En tant que concept culturel principalement défini par des variables chronologiques et géographiques, le terme « Andes septentrionales », tel qu’il est actuellement connu en archéologie, dérive de deux tendances théoriques essentielles : le diffusionnisme et l’écologie culturelle. Après un bref rappel des postulats de base de ces deux courants, nous présenterons leur application dans le cas des Andes septentrionales, en relation avec un autre concept fondamental, celui de « zone intermédiaire » (« Área intermedia » en espagnol).

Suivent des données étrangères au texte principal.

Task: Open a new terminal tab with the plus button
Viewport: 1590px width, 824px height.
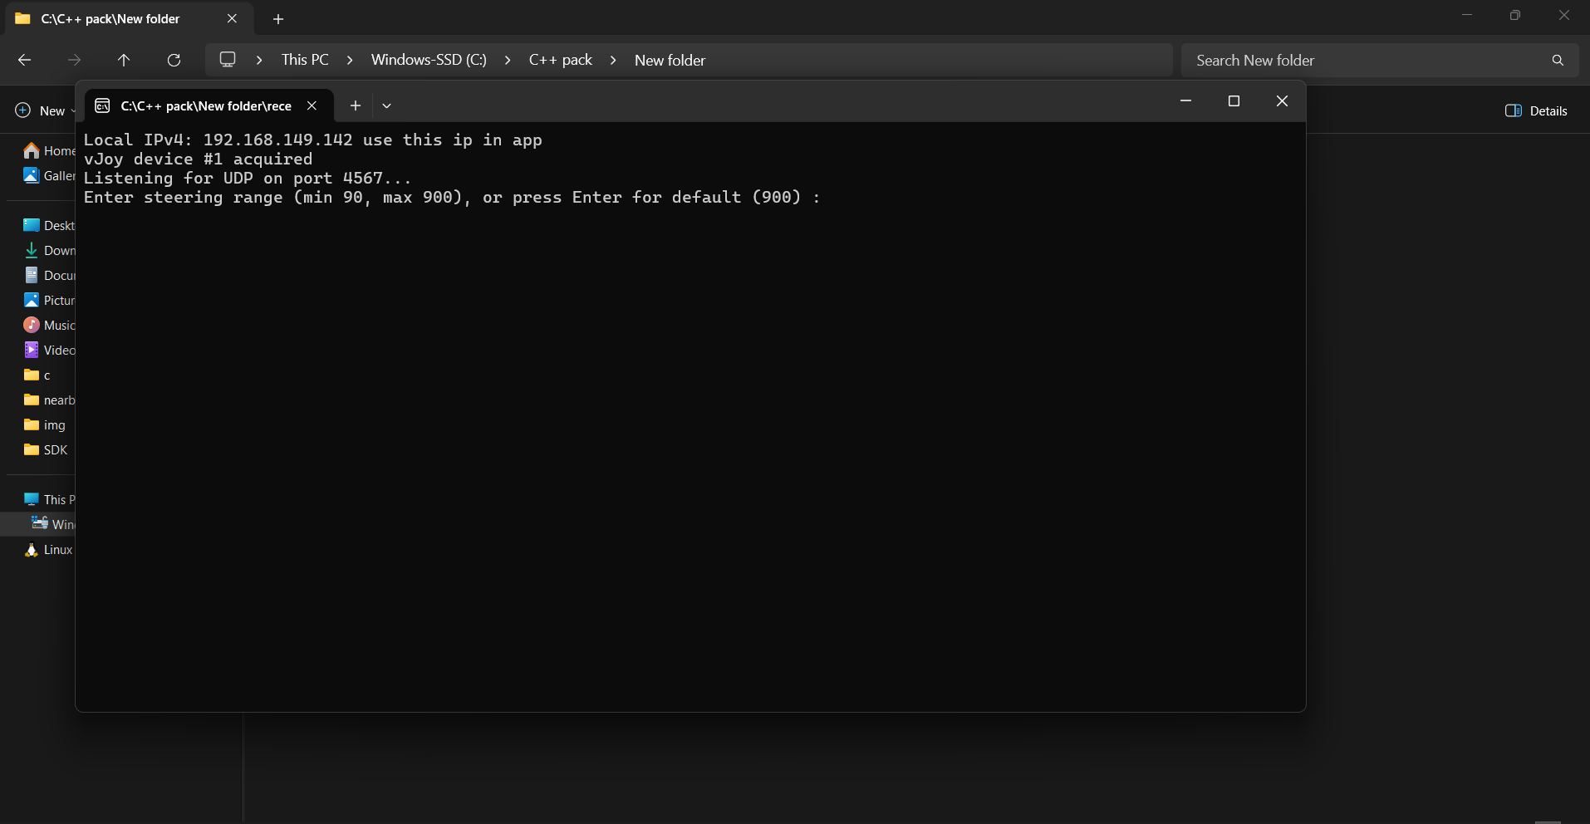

DIFFUSIONNISME ET ÉCOLOGIE CULTURELLE

Héritage de la tradition ethnographique et muséographique nord-américaine du début du XXème siècle (Wissler, Kroeber), le diffusionnisme étudie la « distribution géographique de caractéristiques culturelles » (Rivière, 2002 : 33), qu’il regroupe par « zones culturelles », en fonction de critères spatiaux et chronologiques spécifiques extraits au moyen d’une méthodologie principalement descriptive.

La « zone culturelle » correspond au « territoire à l’intérieur duquel se trouve un ensemble "d’éléments culturels" dont la récurrence établit une sorte de modèle de définition de la zone et permet de préciser son périmètre ou ses limites (…) (Lumbreras, 1981 : 15) ».

Selon Graebner et Kroeber, la zone culturelle se divise en une série de complexes culturels partageant des caractéristiques similaires, issues d’un centre originel (tradition culturelle principale selon Willey), à partir duquel celles-ci se diffusent vers des zones culturelles périphériques (Rivière, 2002 : 34, ndt). Willey divise avec plus de précision les zones culturelles en sous-zones, délimitées en régions, composées de localités et de sites (Willey, 1971 : 3). La définition des phases culturelles est un autre outil permettant la définition des séquences géographiques.

À partir de l’étude de ce mouvement de diffusion fondé sur des similitudes et des différences entre caractéristiques culturelles appartenant à des domaines communs (objets et institutions), le chercheur est en mesure de reconstruire une histoire culturelle de la zone en question (Rivière, 2002 : 34, ndt).

(…) la manière d’identifier une zone culturelle consiste, ainsi, à faire des listes d’éléments culturels et à étudier leur distribution spatiale. Cette méthode permet, par conséquent, de configurer des centres ou des zones « nucléaires », « des périphéries », et des « zones intermédiaires », conformément au degré de cohésion des éléments récurrents ou conformément au degré de parenté dans la zone voisine (Lumbreras, 1981 : 13).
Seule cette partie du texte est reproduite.